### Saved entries
BEGIN
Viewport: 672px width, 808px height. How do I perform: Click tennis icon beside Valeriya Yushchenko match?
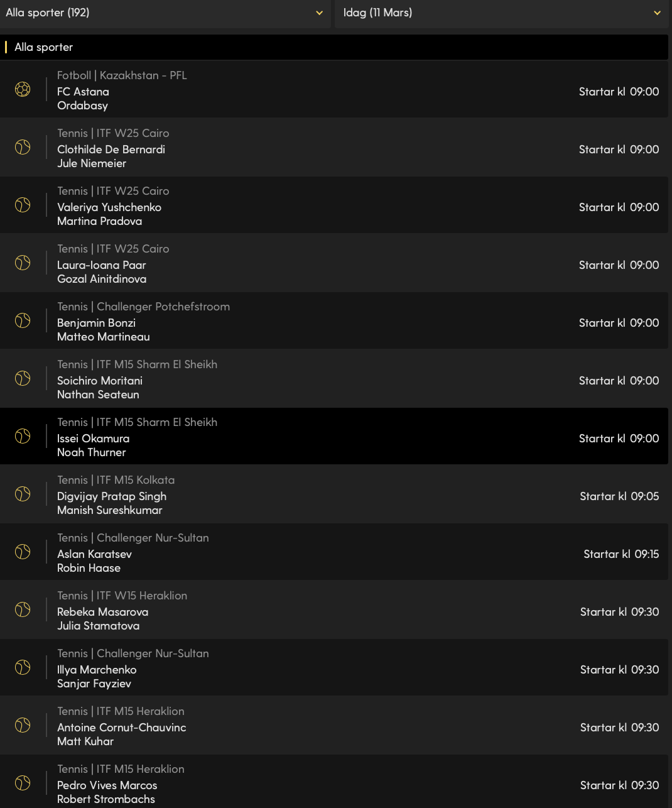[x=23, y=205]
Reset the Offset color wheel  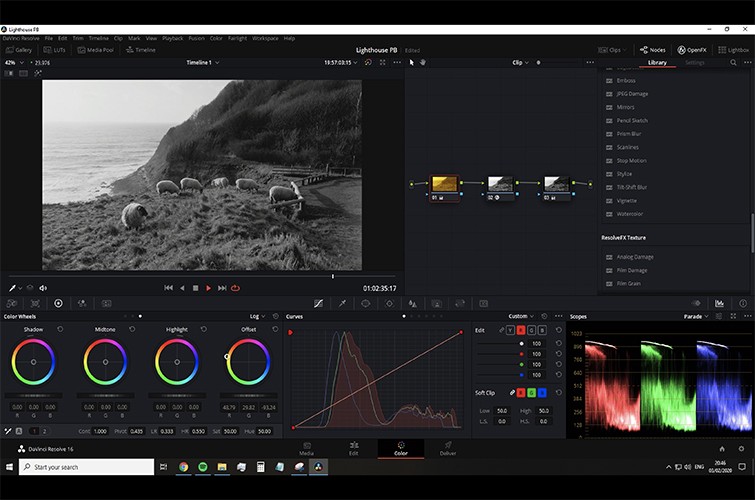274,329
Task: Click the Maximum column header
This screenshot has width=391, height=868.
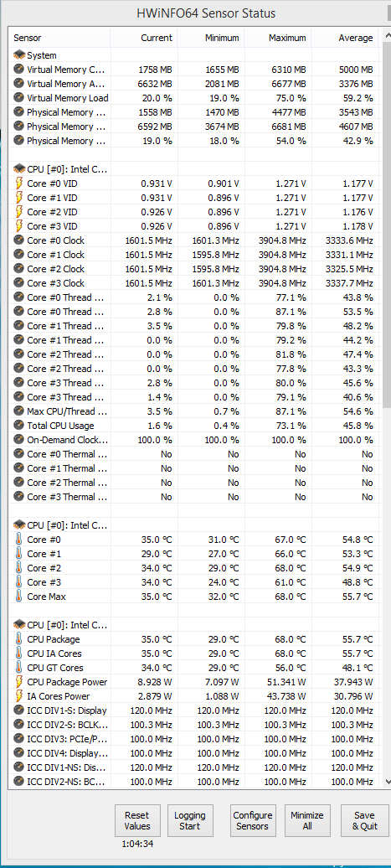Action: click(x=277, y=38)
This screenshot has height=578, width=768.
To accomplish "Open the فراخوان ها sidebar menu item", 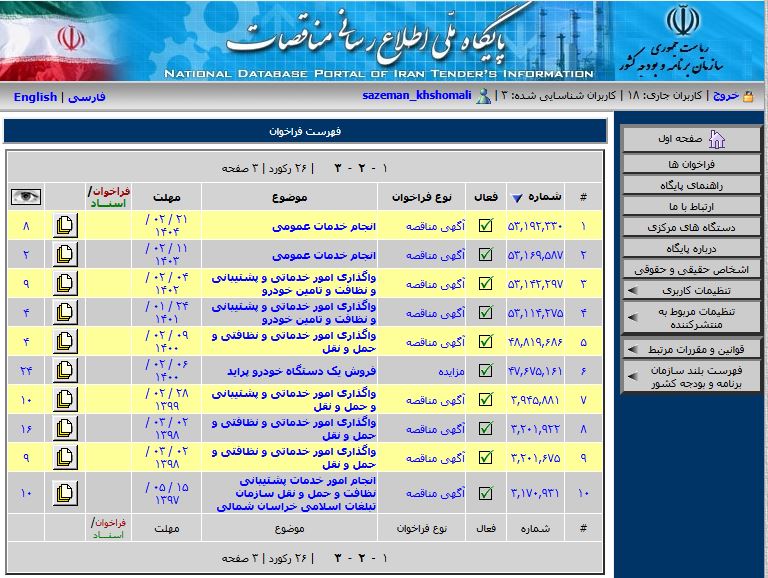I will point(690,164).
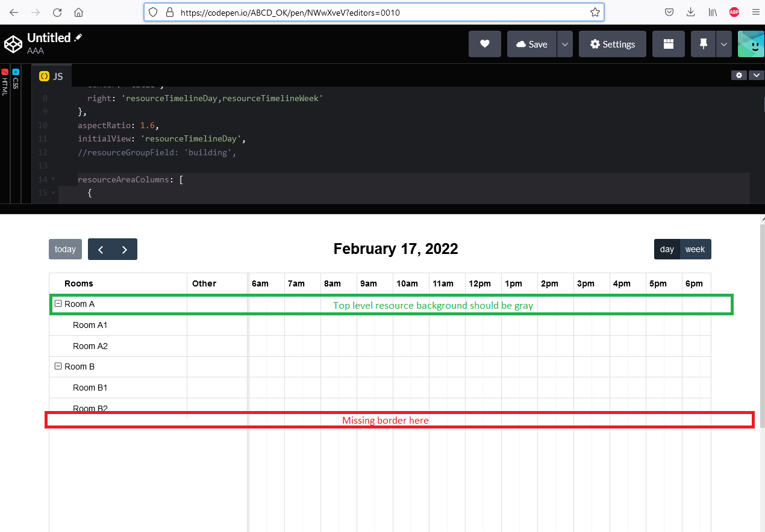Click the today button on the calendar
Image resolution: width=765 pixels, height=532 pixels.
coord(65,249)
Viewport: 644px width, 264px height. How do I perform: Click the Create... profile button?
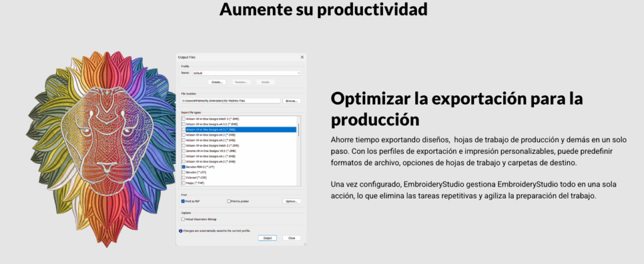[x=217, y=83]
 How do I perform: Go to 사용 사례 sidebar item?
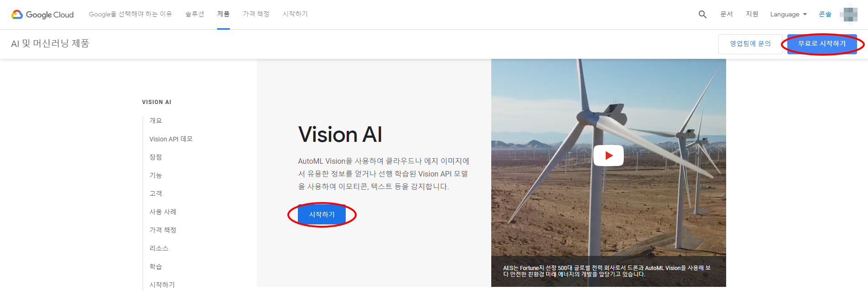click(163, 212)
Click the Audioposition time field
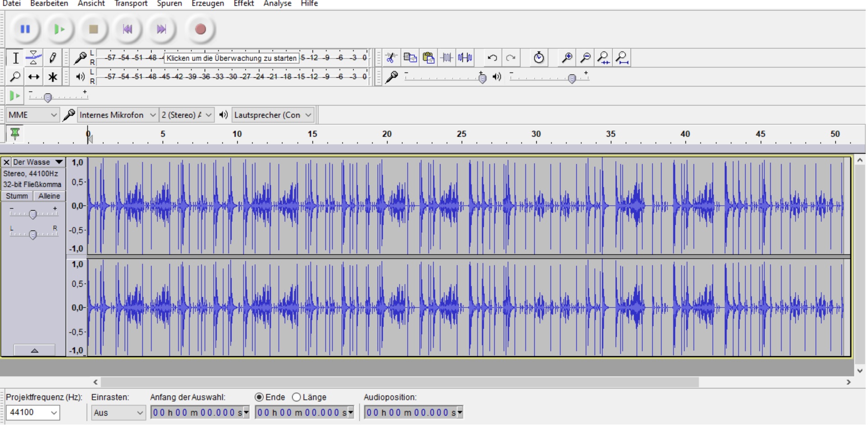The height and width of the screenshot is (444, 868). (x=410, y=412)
END
### EXERCISE INSTRUCTIONS
Copy exactly the lines that run from the one containing "How do I perform: Go to 사용 사례 sidebar item?" to the last line of the records, both included, and leave out every picture.

### EXERCISE ANSWER
 How do I perform: Go to 사용 사례 sidebar item?
click(163, 212)
Click the Audioposition time field
The height and width of the screenshot is (444, 868). (x=410, y=412)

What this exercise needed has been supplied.